TASK DIRECTIONS:
Copy the listing below line for line, exactly as it appears.

Raw records:

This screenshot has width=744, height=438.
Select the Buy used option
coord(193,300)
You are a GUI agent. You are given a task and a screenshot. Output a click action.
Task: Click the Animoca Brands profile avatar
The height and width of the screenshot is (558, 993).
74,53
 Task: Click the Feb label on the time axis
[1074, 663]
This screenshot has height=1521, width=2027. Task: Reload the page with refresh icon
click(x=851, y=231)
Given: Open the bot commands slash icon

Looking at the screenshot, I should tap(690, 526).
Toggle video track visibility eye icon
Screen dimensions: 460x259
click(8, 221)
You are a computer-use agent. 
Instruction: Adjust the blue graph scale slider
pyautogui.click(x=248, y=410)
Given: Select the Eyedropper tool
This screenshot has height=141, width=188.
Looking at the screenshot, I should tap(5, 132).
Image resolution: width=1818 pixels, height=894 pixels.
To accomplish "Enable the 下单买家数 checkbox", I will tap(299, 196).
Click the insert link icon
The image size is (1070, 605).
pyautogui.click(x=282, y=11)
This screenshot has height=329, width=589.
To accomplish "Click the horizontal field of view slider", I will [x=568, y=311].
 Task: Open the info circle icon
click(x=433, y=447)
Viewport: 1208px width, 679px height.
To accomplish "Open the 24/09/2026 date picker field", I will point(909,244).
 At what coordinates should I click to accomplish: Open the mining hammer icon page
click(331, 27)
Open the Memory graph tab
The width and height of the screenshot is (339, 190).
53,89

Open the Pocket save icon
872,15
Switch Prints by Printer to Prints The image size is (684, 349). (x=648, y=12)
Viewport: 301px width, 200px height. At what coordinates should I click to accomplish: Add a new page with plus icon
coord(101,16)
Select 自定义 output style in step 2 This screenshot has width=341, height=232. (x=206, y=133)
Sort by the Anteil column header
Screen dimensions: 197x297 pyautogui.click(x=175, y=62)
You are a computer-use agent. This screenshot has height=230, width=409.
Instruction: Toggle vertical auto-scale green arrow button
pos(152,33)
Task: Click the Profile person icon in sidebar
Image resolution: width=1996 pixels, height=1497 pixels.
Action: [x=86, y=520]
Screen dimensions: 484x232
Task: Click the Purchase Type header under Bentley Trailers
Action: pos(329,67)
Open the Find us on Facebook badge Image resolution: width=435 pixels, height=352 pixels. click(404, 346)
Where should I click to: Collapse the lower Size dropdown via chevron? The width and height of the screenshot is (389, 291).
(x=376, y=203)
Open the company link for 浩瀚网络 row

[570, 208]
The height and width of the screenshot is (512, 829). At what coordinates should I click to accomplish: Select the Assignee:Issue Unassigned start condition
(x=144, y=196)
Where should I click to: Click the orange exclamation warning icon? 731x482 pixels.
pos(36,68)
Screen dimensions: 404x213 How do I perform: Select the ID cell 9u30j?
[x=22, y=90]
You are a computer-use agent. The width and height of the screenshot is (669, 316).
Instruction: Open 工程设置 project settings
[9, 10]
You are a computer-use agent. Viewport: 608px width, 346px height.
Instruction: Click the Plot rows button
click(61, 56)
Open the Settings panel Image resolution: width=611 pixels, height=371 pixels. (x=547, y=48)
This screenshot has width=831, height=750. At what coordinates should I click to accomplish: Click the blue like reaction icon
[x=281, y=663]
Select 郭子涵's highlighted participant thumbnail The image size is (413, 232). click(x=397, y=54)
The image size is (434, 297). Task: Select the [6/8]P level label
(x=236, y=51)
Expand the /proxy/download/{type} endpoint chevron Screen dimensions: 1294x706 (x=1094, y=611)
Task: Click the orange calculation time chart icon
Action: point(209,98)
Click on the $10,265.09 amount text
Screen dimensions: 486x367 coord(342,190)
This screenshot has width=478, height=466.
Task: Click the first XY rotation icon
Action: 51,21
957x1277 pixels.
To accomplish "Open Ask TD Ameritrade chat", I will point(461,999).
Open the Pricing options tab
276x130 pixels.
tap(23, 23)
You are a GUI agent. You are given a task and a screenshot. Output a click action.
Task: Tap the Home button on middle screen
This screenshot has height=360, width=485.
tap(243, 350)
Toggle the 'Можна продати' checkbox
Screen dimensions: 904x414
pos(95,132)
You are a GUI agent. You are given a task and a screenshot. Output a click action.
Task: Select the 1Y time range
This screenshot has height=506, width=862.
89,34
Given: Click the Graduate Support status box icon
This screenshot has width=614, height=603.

FINISHED TASK:
This screenshot has width=744, height=438.
Select the Buy used option
coord(193,300)
You are a GUI agent. You are given a task and a screenshot. Output a click action.
Task: Click the Animoca Brands profile avatar
The height and width of the screenshot is (558, 993).
74,53
 Task: Click the Feb label on the time axis
[1074, 663]
This screenshot has height=1521, width=2027. Task: Reload the page with refresh icon
click(x=851, y=231)
Given: Open the bot commands slash icon

Looking at the screenshot, I should tap(690, 526).
Toggle video track visibility eye icon
Screen dimensions: 460x259
click(8, 221)
You are a computer-use agent. 
Instruction: Adjust the blue graph scale slider
pyautogui.click(x=248, y=410)
Given: Select the Eyedropper tool
This screenshot has height=141, width=188.
Looking at the screenshot, I should tap(5, 132).
Image resolution: width=1818 pixels, height=894 pixels.
To accomplish "Enable the 下单买家数 checkbox", I will tap(299, 196).
Click the insert link icon
The image size is (1070, 605).
pyautogui.click(x=282, y=11)
This screenshot has height=329, width=589.
To accomplish "Click the horizontal field of view slider", I will [x=568, y=311].
 Task: Open the info circle icon
click(x=433, y=447)
Viewport: 1208px width, 679px height.
To accomplish "Open the 24/09/2026 date picker field", I will point(909,244).
 At what coordinates should I click to accomplish: Open the mining hammer icon page
click(331, 27)
Open the Memory graph tab
The width and height of the screenshot is (339, 190).
53,89

Open the Pocket save icon
872,15
Switch Prints by Printer to Prints The image size is (684, 349). (x=648, y=12)
Viewport: 301px width, 200px height. At what coordinates should I click to accomplish: Add a new page with plus icon
coord(101,16)
Select 自定义 output style in step 2 This screenshot has width=341, height=232. (x=206, y=133)
Sort by the Anteil column header
Screen dimensions: 197x297 pyautogui.click(x=175, y=62)
You are a computer-use agent. This screenshot has height=230, width=409.
Instruction: Toggle vertical auto-scale green arrow button
pos(152,33)
Task: Click the Profile person icon in sidebar
Image resolution: width=1996 pixels, height=1497 pixels.
Action: [x=86, y=520]
Screen dimensions: 484x232
Task: Click the Purchase Type header under Bentley Trailers
Action: pos(329,67)
Open the Find us on Facebook badge Image resolution: width=435 pixels, height=352 pixels. click(404, 346)
Where should I click to: Collapse the lower Size dropdown via chevron? The width and height of the screenshot is (389, 291).
(x=376, y=203)
Open the company link for 浩瀚网络 row

[570, 208]
The height and width of the screenshot is (512, 829). At what coordinates should I click to accomplish: Select the Assignee:Issue Unassigned start condition
(x=144, y=196)
Where should I click to: Click the orange exclamation warning icon? 731x482 pixels.
pos(36,68)
Screen dimensions: 404x213 How do I perform: Select the ID cell 9u30j?
[x=22, y=90]
You are a computer-use agent. The width and height of the screenshot is (669, 316).
Instruction: Open 工程设置 project settings
[9, 10]
You are a computer-use agent. Viewport: 608px width, 346px height.
Instruction: Click the Plot rows button
click(61, 56)
Open the Settings panel Image resolution: width=611 pixels, height=371 pixels. (x=547, y=48)
This screenshot has width=831, height=750. At what coordinates should I click to accomplish: Click the blue like reaction icon
[x=281, y=663]
Select 郭子涵's highlighted participant thumbnail The image size is (413, 232). click(x=397, y=54)
The image size is (434, 297). Task: Select the [6/8]P level label
(x=236, y=51)
Expand the /proxy/download/{type} endpoint chevron Screen dimensions: 1294x706 (x=1094, y=611)
Task: Click the orange calculation time chart icon
Action: point(209,98)
Click on the $10,265.09 amount text
Screen dimensions: 486x367 coord(342,190)
This screenshot has width=478, height=466.
Task: Click the first XY rotation icon
Action: 51,21
957x1277 pixels.
To accomplish "Open Ask TD Ameritrade chat", I will point(461,999).
Open the Pricing options tab
276x130 pixels.
tap(23, 23)
You are a GUI agent. You are given a task and a screenshot. Output a click action.
Task: Tap the Home button on middle screen
This screenshot has height=360, width=485.
tap(243, 350)
Toggle the 'Можна продати' checkbox
Screen dimensions: 904x414
pos(95,132)
You are a GUI agent. You are given a task and a screenshot. Output a click action.
Task: Select the 1Y time range
This screenshot has height=506, width=862.
89,34
Given: Click the Graduate Support status box icon
This screenshot has width=614, height=603.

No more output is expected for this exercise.